- [Raw data]
§ §
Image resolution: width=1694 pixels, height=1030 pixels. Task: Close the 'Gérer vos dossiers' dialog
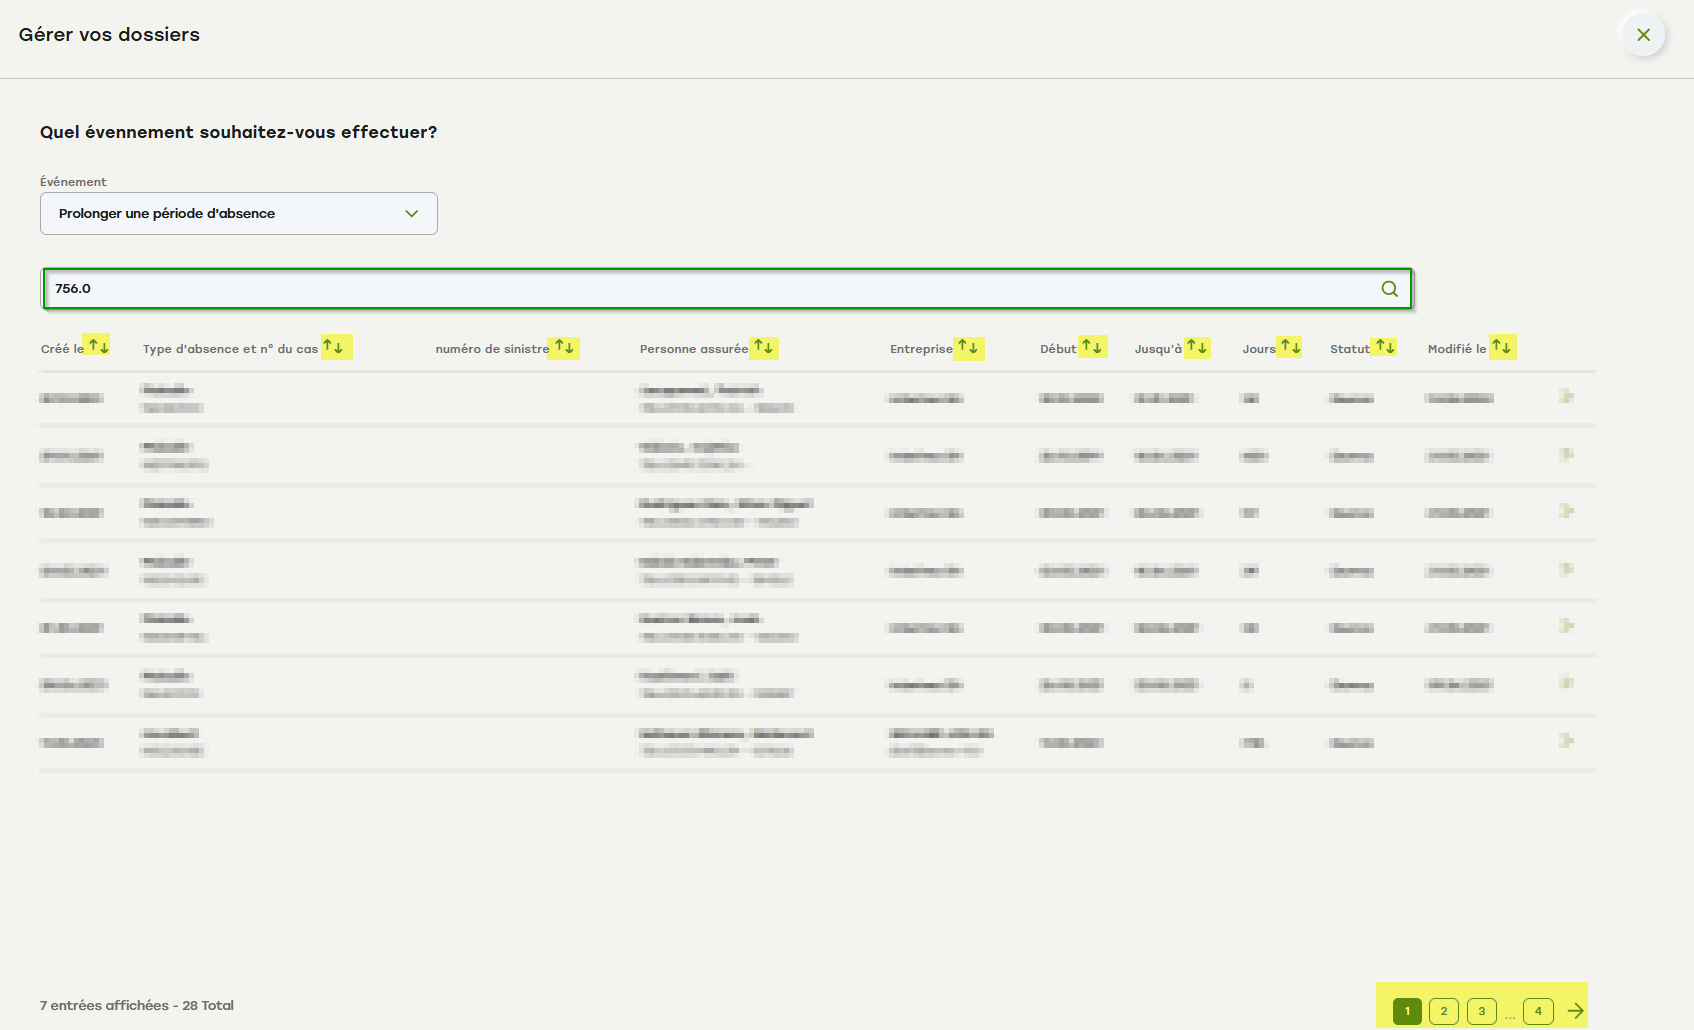click(1643, 35)
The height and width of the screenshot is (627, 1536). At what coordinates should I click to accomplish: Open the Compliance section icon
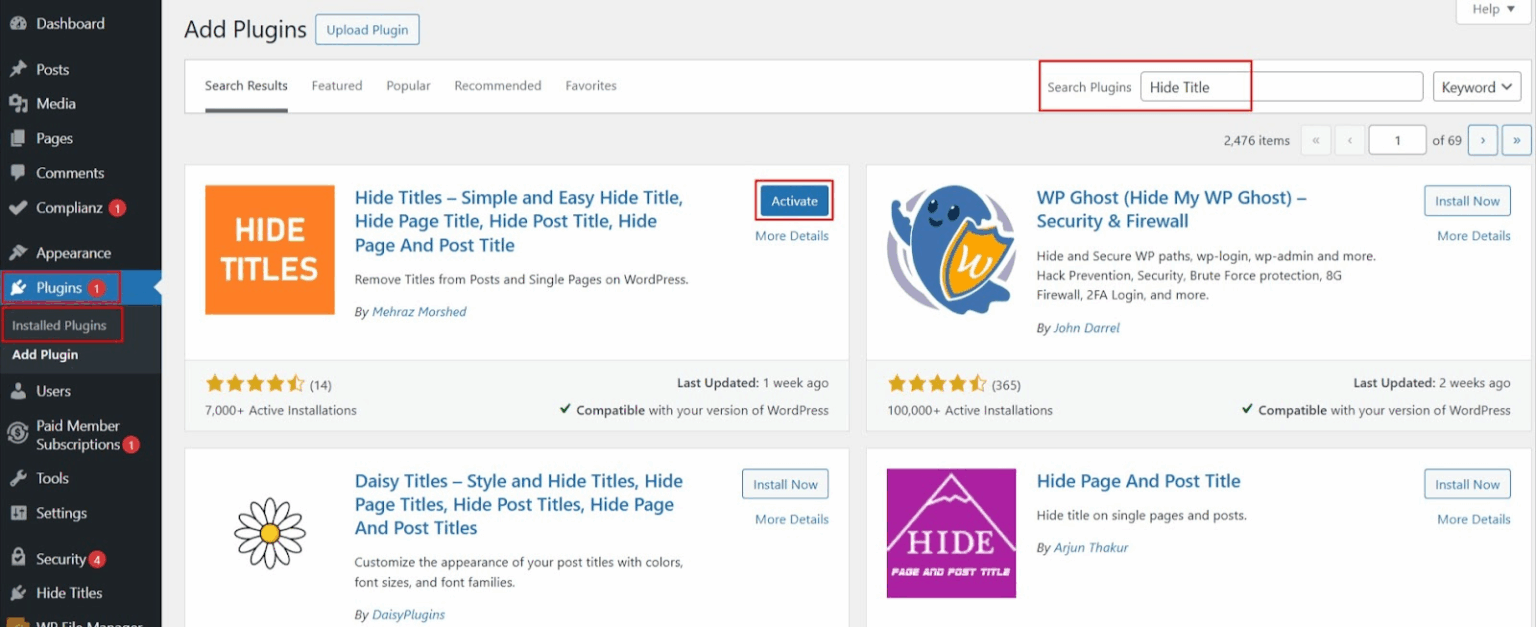18,207
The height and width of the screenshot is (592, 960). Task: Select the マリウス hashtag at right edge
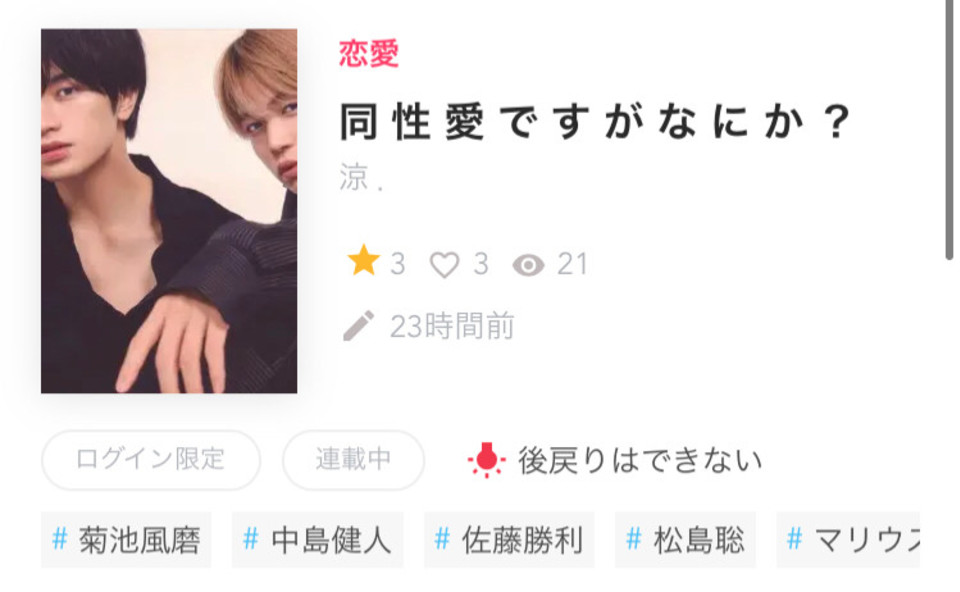[x=849, y=540]
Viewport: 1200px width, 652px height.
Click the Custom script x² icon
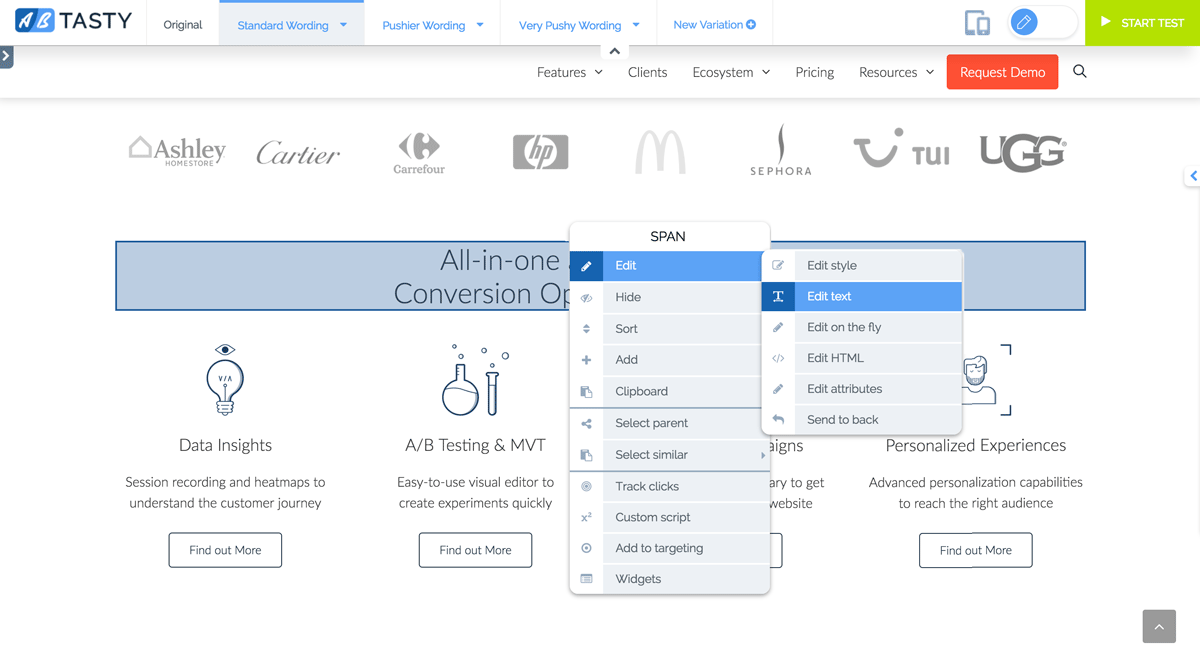point(586,518)
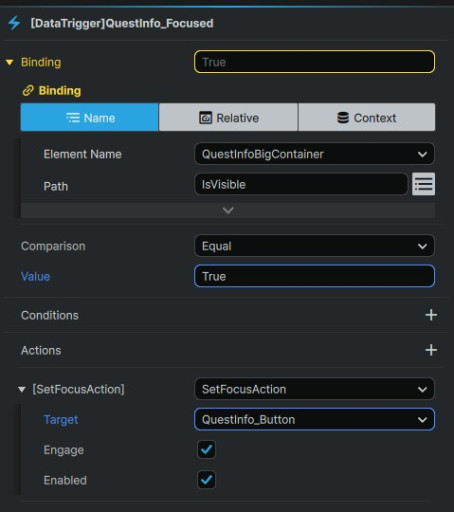454x512 pixels.
Task: Click the Relative tab's frame icon
Action: (x=205, y=118)
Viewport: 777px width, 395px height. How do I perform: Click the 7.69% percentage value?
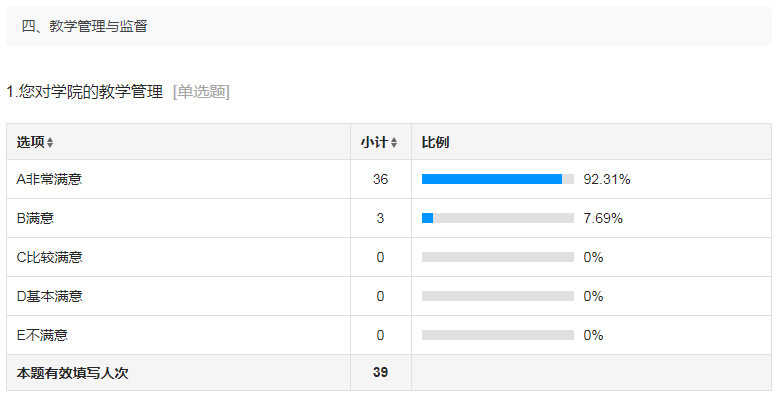point(603,218)
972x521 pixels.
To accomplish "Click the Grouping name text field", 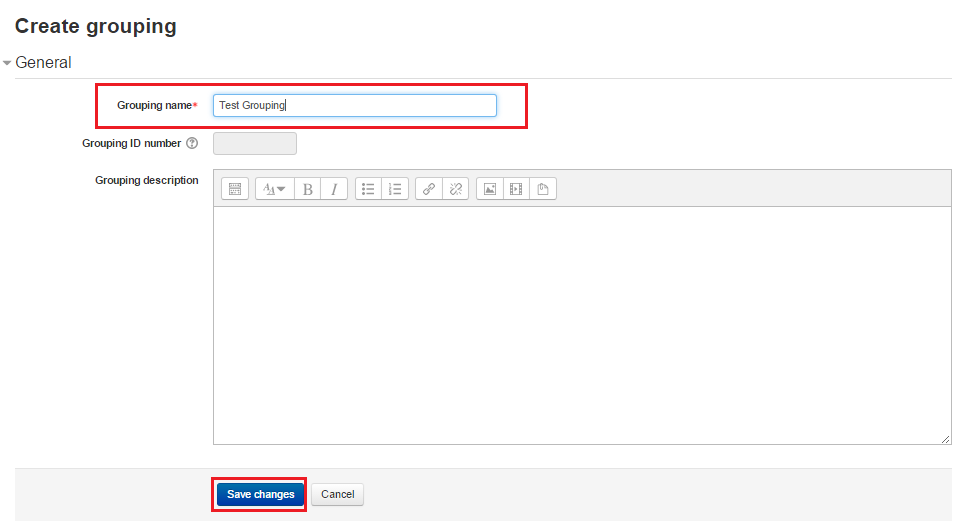I will point(355,106).
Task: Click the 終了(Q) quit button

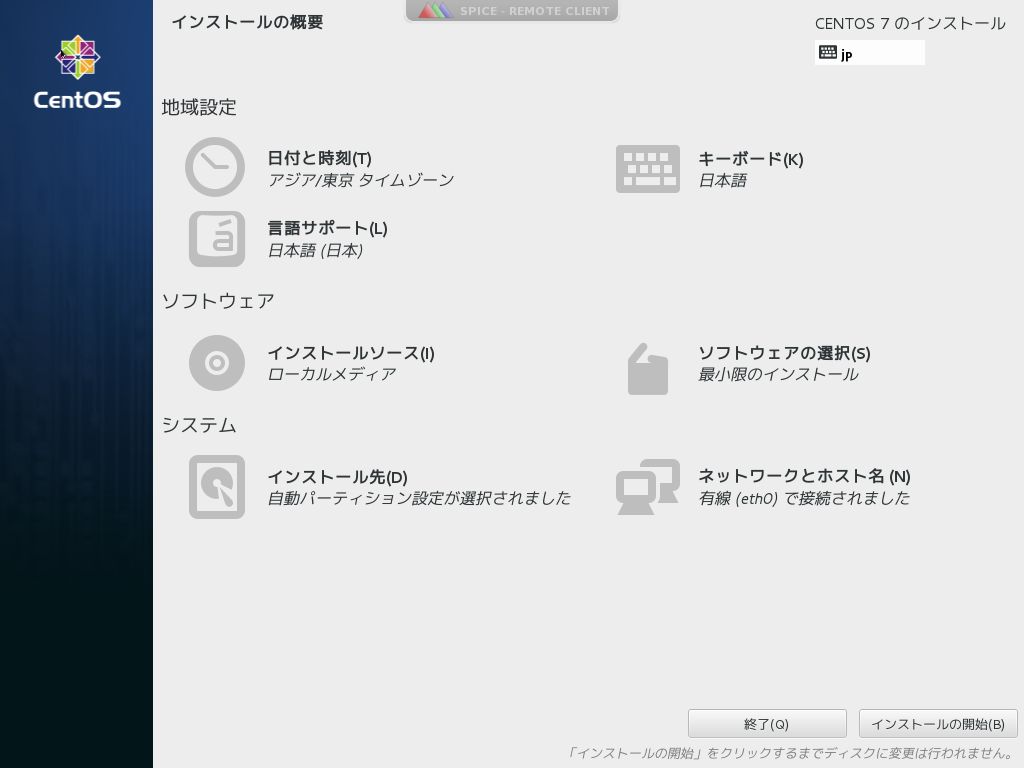Action: [766, 723]
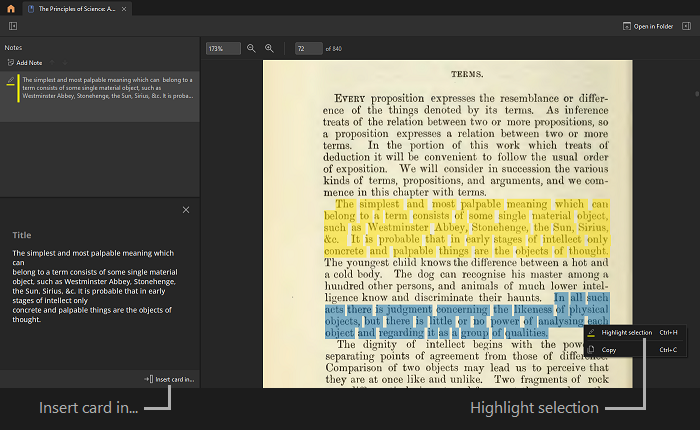Close the note card editor panel
Image resolution: width=700 pixels, height=430 pixels.
(x=186, y=210)
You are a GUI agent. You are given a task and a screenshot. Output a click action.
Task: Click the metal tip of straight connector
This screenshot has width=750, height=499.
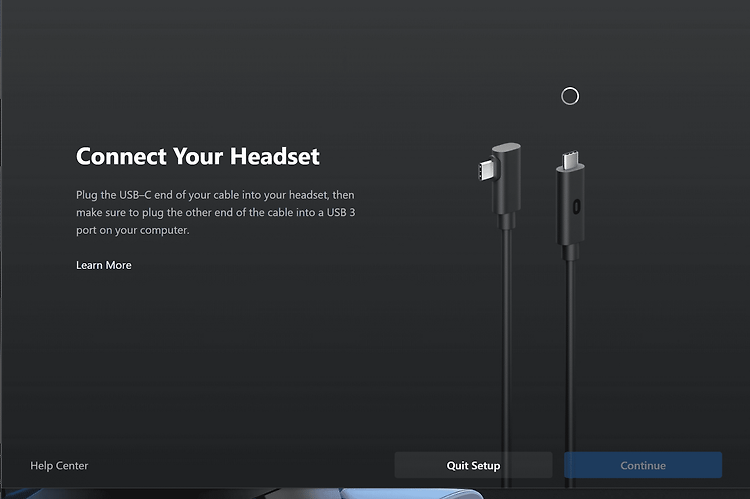pyautogui.click(x=570, y=160)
§ §
Rewrite the data from the line with "Task: Click the 終了(Q) quit button" through the end of the data, changing "screenshot" to "image" and keeping everything else the same. Leave the pictures out of your answer.

Task: Click the 終了(Q) quit button

Action: [766, 723]
Close the note card editor panel
Image resolution: width=700 pixels, height=430 pixels.
(x=186, y=210)
You are a GUI agent. You are given a task and a image. Output a click action.
Task: Click the metal tip of straight connector
This image has width=750, height=499.
pyautogui.click(x=570, y=160)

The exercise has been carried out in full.